I Should Have Been Studying, But…

The young men who struggled to gain a foothold on Omaha Beach might not have grown up with television… but I did.

I’d like to think that somewhere down the road, folks will look back at my generation and marvel at our accomplishments in spite of television… much the same way we can cite the excellence of a previous generation who pulled us thru WWII (characterized by the author, Tom Brokaw, as the Greatest Generation)excellent in spite of being raised in cribs with lead paint and sugar and salt in prepared baby food.

That’s what I’d like to think.

But we won’t be judged with the same kindness I fear.  That’s what happens when you put your country in a needless war and a depression.  And I am prepared to say that our shortcomings are due in great part to television.  We should have been studying.

Maybe there are some people who enjoy studying… although I seriously doubt it. They just pretend to enjoy it to shame the rest of us.  And then there are the gifted individuals who don’t like studying; but are just good at it anyway.
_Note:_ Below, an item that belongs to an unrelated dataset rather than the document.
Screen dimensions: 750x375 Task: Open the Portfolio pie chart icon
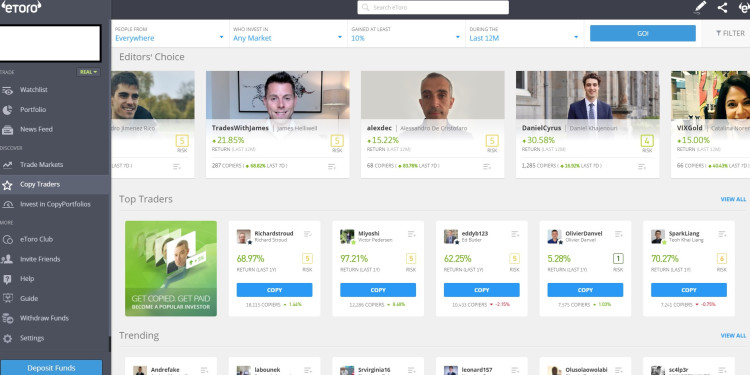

I detest those people.

I hated studying.  And I was not as a student then, nor now, in any sense gifted.

In 1961 I entered the 7th Grade, Form I at Hamden Hall Country Day School, and the classroom of Cecil Beaupre for first year French.  I have nothing but admiration for Cecil, an ebullient instructor with a set of eyebrows that worked independently of one another.  But who wants to learn the finer uses of the verbs avoir and etre? Who really cares about that?
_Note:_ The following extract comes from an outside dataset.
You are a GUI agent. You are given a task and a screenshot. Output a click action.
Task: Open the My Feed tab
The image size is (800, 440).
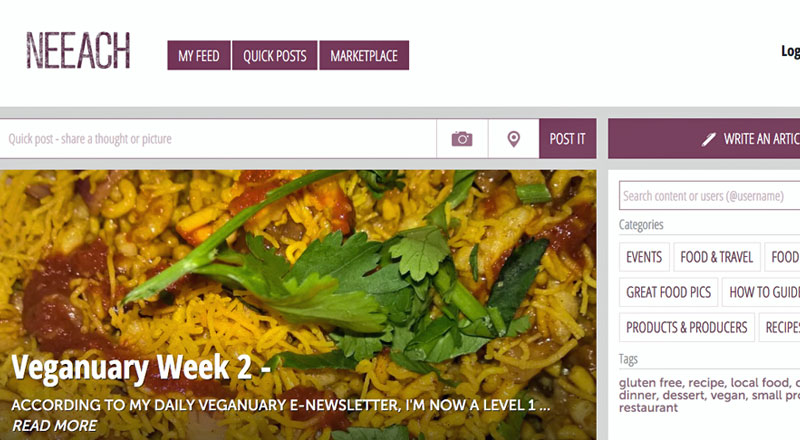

Besides, I didn’t have the time.  On Tuesday’s at 8:00PM CBS aired the The Dick Van Dyke Show.  Funny stuff.  The repartee between Rose Marie (Sally Rogers) and Morey Amsterdam (Buddy) was priceless. Van Dyke, himself, was a master of physical comedy.  In the opening signature scene he would come into his living room and trip on an ottoman.  I tried to imitate that move.  He made it look easy… natural.  But it wasn’t easy.  I may have succeeded spooking our Bedlington Terriers once or twice.  That’s about it. But I kept trying. You can see why I couldn’t be bothered with learning the gender of nouns.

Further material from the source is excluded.